Work item:
Scan the records below for the line with "Select first image dot on right card" and the line with "Click the calendar". Repeat those two lines and every line between them exactly, and nothing else.

=== Records to use ===

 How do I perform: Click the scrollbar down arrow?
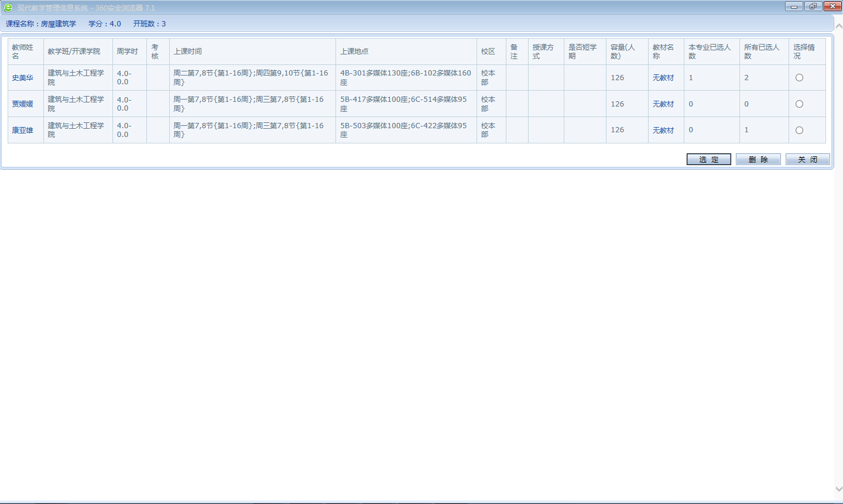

===
=== Records to use ===

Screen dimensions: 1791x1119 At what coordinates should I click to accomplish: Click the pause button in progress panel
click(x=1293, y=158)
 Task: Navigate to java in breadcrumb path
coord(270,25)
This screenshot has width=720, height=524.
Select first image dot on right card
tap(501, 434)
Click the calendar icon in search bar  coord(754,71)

===
=== Records to use ===

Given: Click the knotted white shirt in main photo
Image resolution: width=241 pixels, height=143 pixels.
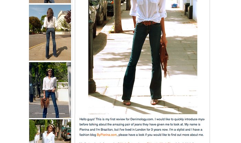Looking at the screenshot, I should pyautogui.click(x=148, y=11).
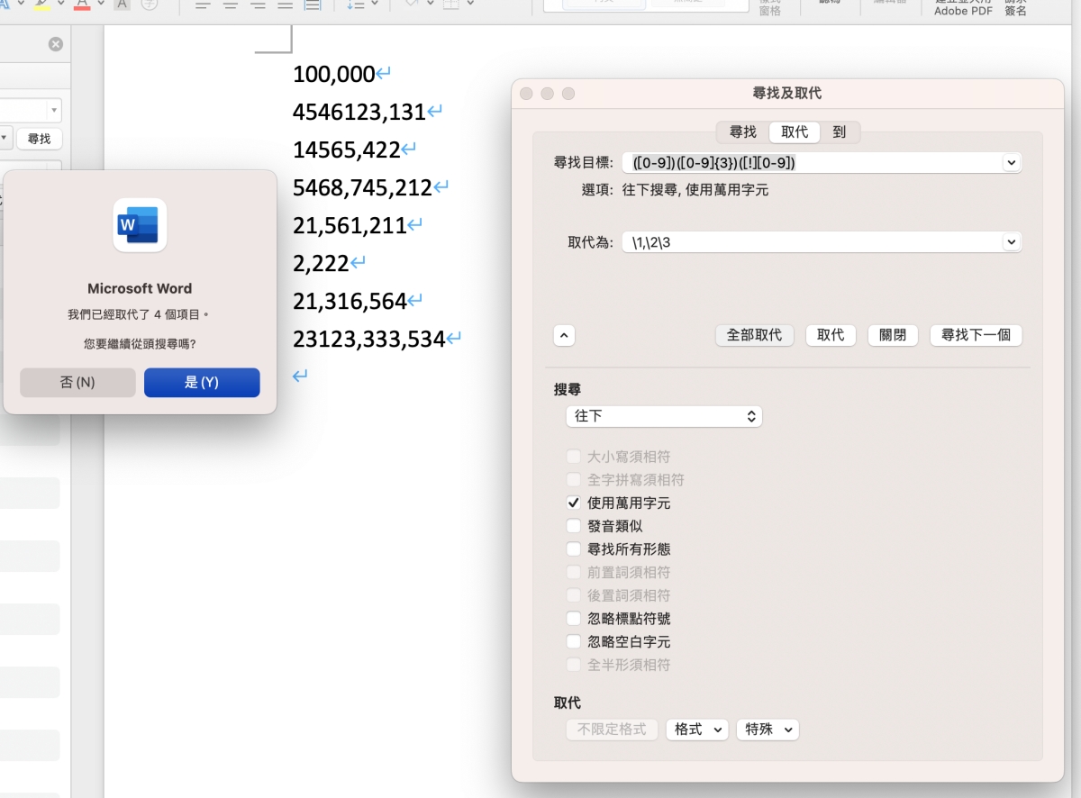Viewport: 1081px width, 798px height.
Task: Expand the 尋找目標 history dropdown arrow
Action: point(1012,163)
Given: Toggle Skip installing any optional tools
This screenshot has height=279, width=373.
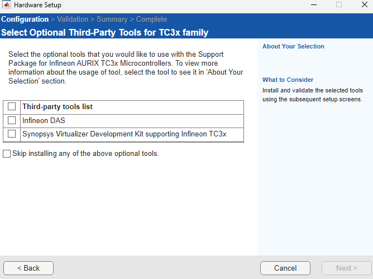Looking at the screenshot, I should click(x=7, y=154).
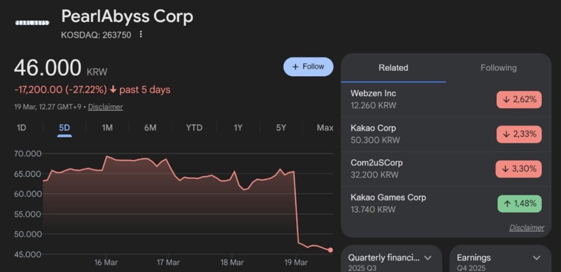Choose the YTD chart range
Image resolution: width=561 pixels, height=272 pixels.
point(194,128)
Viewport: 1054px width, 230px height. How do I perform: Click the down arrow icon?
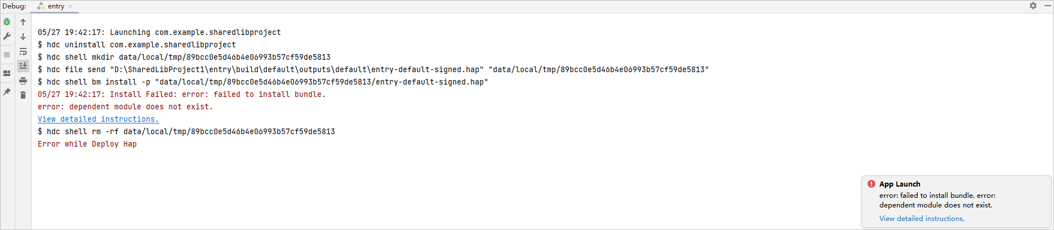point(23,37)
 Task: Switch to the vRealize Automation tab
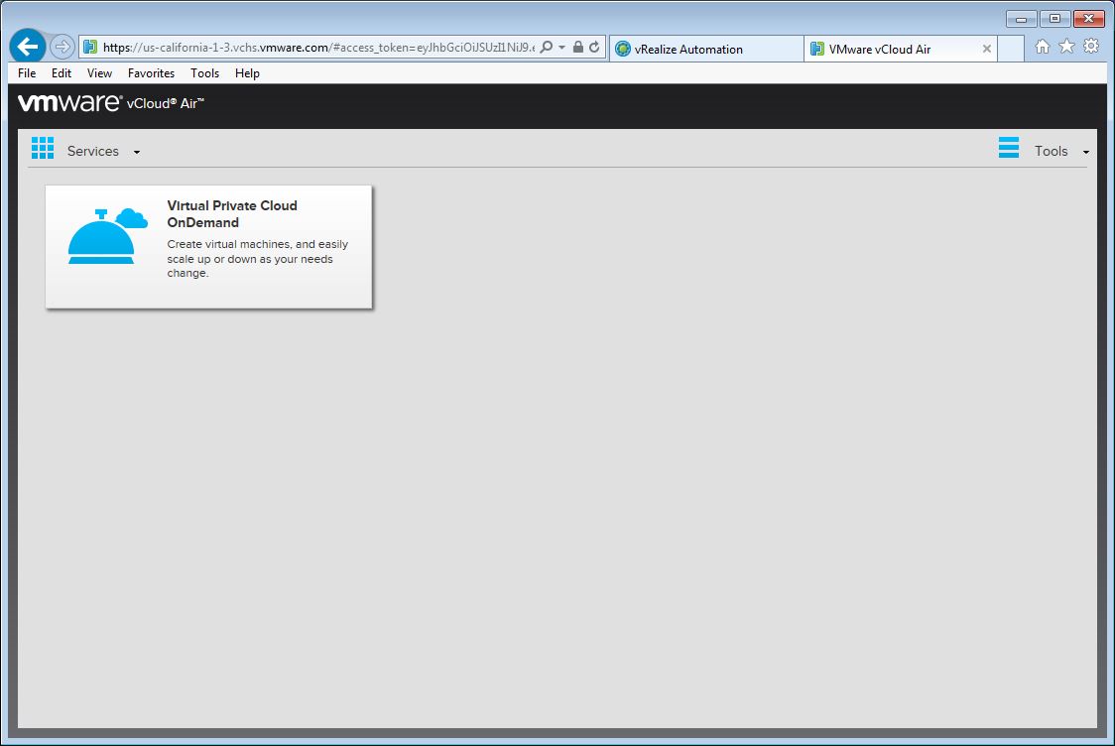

===

Exercise response:
Select first image dot on right card
tap(501, 434)
Click the calendar icon in search bar  coord(754,71)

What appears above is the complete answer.